Шушкевич поглядел на него. Поглядел испытующе и словно бы открыл рот, собираясь сказать что-то, но так ничего и не сказал. Вопрос Алека повис в воздухе. Но, видимо, в связи с этим вопросом Шушкевич прошелся по комнате и, еще раз бросив взгляд на Билинского, отметил:
— По-моему, ты начинаешь походить на Януша.
Алек улыбнулся:
— Очень ли это плохо?
— По нынешним временам, пожалуй, очень плохо. Плохо для тебя лично, ведь я как раз собирался сказать… я не тебя боюсь, я боюсь за тебя.
— Что это значит?
— Значит, что боюсь. Тебе тут не развернуться, а главное: не будешь теперь иметь никакого значения.
— Неужели вы полагаете, что я претендую на что-либо подобное?

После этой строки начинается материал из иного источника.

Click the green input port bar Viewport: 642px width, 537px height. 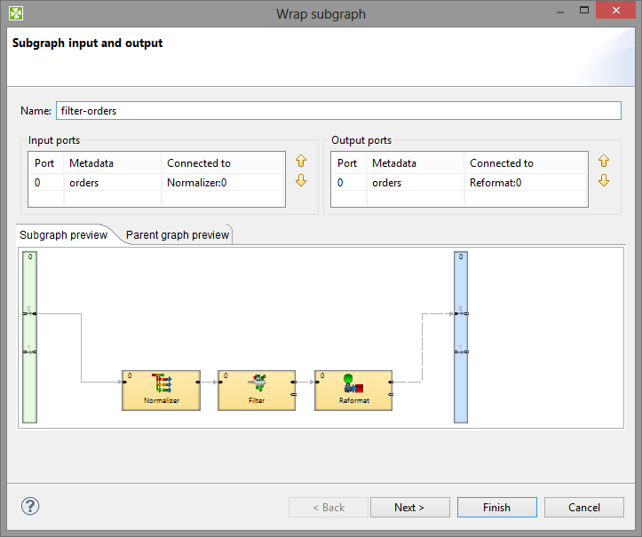29,337
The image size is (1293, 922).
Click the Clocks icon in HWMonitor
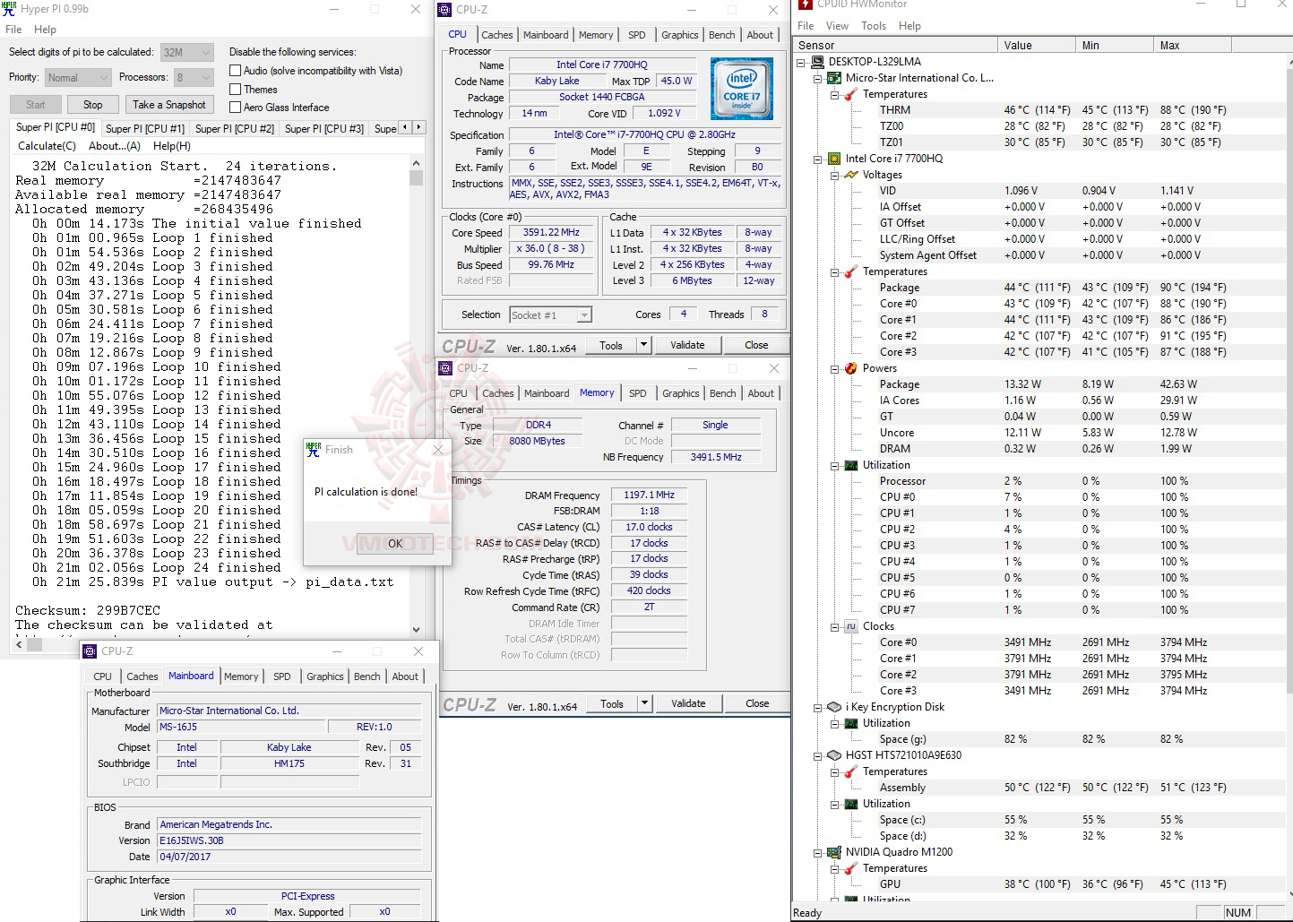(849, 626)
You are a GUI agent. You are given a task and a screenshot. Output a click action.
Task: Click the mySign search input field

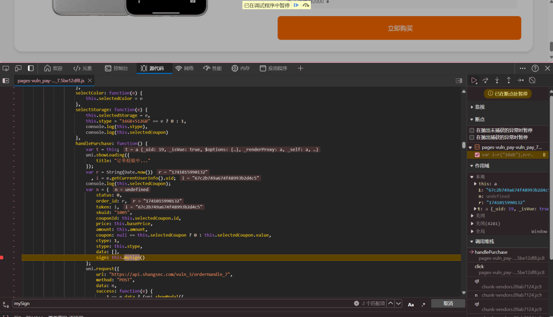(178, 303)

— Каждый хочет занять какое-то свое место.
— А у меня не будет своего места?
— Вероятно.
— Почему?
— Ведь ты, мне кажется, не понимаешь, что теперь все изменилось. Что началась совершенно иная эпоха и что ты к этой эпохе решительно не подготовлен.
Алек вспыхнул.
— Что касается моего дяди, то он не был подготовлен ни к какой эпохе. Если двадцатилетие между двумя войнами считается ancien régime[103], то Януш и к этому не был подготовлен.
— A propos, — молвила пани Шушкевич. — Où est la lettre? [104]
— Да, да, — отмахнулся старик, — отдам ему, когда будет уходить.
— И поведайте мне, как наступила эта новая эпоха?
Шушкевич улыбнулся.
— Новая эпоха началась совсем буднично, — сказал он. — В Сохачев вошли танки. Причем с запада. А в Коморов забрела пара солдат, отбившихся от части.
— Были какие-нибудь осложнения?
— Скорее отделались легким испугом. В доме ничего не было, а они хотели поесть. Получили каши, но без масла.
— Ядвига боялась, что ее убьют, — добавила пани Шушкевич.
— И что же?
— Ничего. Поели, поблагодарили и пошли себе. У них были весьма скромные требования.
— Поразительно, — сказал Алек.
— Но это было подлинное освобождение, — с жаром произнес пан Шушкевич. — Наверно, за границей об этом говорили по-другому. Может, в других местах было и не так. Но у нас это не назовешь иначе, как освобождением. Энтузиазм был всеобщий.
— On a respiré[105],— сказала бывшая мадемуазель Потелиос.
— Невыносимо гнетущая атмосфера царила последние месяцы. Жили одной надеждой.
— Не пробовали вас выдворить из Коморова?
— Что ж, я был беженцем из Варшавы. Такие пользовались уважением. Варшава была пустынной. Мы ходили туда пешком.
— Вы сами ходили пешком?
— Ну, не я. Наши люди. Ядвига бегала. Принесла пани Оле какие-то безделушки с Брацкой, но ничего дельного там уже не было, хотя дом сгорел не полностью.
— А из наших вещей что-нибудь уцелело?
— Ничего. Еще во время эвакуации Варшавы все разграбили.
— И ничего не осталось? Ни единой бумажки?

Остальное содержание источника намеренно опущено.